T Rowe Price Faces $2.35 EPS Test on April 30

T Rowe Price Faces $2.35 EPS Test on April 30

t rowe price will report second-quarter earnings on April 30, 2026, with analysts expecting $2.35 in earnings per share and $1.85 billion in revenue for the quarter ending April 28. The numbers set up another test for a stock that has beaten estimates in two of the last three quarters, but not by enough to settle the debate over execution.

April 30 TROW earnings test

$2.35 in expected EPS gives T. Rowe Price Group a narrow target after the firm posted $2.44 actual EPS against $2.47 expected in the February 2026 quarter. Revenue is projected at $1.85 billion, up from the $1.83 billion pace implied by the prior quarter's comparison and above the $1.72 billion two quarters earlier, so the report will need to show whether sales are still moving in the right direction while profits stay under pressure.

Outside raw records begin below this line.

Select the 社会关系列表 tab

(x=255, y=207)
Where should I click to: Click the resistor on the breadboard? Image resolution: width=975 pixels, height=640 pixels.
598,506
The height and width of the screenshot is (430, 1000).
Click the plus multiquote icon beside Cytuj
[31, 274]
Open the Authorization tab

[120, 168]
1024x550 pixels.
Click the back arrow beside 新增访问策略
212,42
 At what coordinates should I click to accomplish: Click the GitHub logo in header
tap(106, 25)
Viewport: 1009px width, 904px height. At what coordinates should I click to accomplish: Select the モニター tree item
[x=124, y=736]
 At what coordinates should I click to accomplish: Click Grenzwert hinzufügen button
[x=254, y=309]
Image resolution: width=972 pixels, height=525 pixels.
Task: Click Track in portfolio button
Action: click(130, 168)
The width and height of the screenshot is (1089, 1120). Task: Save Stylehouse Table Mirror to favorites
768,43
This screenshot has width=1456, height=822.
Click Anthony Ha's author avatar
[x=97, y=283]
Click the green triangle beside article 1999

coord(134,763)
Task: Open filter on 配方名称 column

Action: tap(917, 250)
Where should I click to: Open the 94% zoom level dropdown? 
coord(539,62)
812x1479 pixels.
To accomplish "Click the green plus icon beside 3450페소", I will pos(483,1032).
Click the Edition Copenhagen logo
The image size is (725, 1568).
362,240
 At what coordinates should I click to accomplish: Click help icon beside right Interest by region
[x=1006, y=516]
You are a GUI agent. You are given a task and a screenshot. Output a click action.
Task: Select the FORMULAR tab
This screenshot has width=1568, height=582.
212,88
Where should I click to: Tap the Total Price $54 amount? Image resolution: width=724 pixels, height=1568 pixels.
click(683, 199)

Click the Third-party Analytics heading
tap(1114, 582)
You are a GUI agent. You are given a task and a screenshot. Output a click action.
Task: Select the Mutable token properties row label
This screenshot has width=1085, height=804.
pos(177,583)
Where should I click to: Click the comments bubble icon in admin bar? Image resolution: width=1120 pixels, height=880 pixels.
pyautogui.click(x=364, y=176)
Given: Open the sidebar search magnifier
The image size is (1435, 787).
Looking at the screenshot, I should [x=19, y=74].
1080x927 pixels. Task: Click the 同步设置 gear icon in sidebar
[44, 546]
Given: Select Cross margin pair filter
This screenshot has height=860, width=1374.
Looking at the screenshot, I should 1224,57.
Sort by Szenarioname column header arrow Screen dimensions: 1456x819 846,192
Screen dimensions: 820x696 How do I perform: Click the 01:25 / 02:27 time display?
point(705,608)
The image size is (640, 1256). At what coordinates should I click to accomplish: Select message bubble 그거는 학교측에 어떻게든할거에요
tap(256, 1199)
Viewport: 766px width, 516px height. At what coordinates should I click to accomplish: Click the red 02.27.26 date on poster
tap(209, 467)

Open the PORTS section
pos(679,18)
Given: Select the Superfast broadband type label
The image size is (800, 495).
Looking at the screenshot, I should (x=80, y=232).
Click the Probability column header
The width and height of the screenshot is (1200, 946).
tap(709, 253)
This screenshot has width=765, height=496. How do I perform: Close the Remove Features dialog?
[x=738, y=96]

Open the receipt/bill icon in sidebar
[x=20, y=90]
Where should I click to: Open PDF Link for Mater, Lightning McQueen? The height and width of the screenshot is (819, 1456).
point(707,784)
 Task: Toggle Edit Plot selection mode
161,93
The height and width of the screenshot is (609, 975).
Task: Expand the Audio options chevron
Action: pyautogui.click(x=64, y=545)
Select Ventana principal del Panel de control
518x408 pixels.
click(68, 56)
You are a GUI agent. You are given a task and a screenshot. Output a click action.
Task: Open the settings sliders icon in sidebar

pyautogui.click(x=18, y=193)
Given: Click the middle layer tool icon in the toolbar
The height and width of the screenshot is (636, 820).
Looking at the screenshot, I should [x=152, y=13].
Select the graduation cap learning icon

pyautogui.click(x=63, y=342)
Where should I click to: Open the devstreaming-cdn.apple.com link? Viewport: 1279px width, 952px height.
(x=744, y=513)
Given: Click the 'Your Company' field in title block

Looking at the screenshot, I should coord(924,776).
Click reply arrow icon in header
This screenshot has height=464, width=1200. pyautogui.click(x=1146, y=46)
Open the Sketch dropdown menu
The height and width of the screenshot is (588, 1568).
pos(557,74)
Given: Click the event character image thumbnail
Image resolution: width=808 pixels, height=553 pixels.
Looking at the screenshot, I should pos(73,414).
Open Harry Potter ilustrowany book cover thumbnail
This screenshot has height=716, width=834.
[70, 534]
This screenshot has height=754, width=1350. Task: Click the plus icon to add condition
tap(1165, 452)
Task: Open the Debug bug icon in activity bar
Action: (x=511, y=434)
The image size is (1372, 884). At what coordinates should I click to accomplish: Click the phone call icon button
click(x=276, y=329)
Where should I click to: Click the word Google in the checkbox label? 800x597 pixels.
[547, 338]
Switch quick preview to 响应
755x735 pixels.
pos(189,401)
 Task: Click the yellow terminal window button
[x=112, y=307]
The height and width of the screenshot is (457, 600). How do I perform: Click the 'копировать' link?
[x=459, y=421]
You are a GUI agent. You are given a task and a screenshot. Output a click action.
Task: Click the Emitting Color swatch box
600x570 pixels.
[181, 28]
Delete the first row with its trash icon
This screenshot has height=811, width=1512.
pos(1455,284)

2 of the last 3 quarters have produced beats on one side of the ledger or the other, but the mix has been uneven. In the February 2026 quarter, revenue came in at $1.93 billion, above the $1.87 billion estimate, while EPS missed at $2.44 versus $2.47 expected. Two quarters earlier, the company delivered $2.24 actual EPS against $2.15 expected, but revenue slipped to $1.72 billion versus $1.73 billion estimated.

TROW ratings split 2-3-4

2 analysts rate TROW a buy, 3 call it a hold, and 4 recommend selling, leaving the stock with a mixed read from the analyst set. Meyka AI gives TROW a B+ and describes the name as having reasonable valuation but mixed sentiment, which leaves earnings day focused less on a simple beat-or-miss and more on whether the underlying business is stabilizing.

Asset flows, fee pressure, and dividend guidance are the three signals investors should watch in the report. If revenue lands near the $1.85 billion target while EPS holds above the $2.35 estimate, the quarter would support the idea that T. Rowe Price is keeping earnings steady even as sentiment remains split; if not, the April 30 release will likely leave the stock tied to the same uneven pattern that has followed it through the past year.

T. Rowe Price enters the report with a clear bar and little margin for a stray miss, because the market has already seen both sides of the earnings pattern in recent quarters. April 30 will show whether the firm's latest results can turn that pattern into a cleaner read for holders deciding whether the stock's reasonable valuation deserves more weight than its mixed analyst sentiment.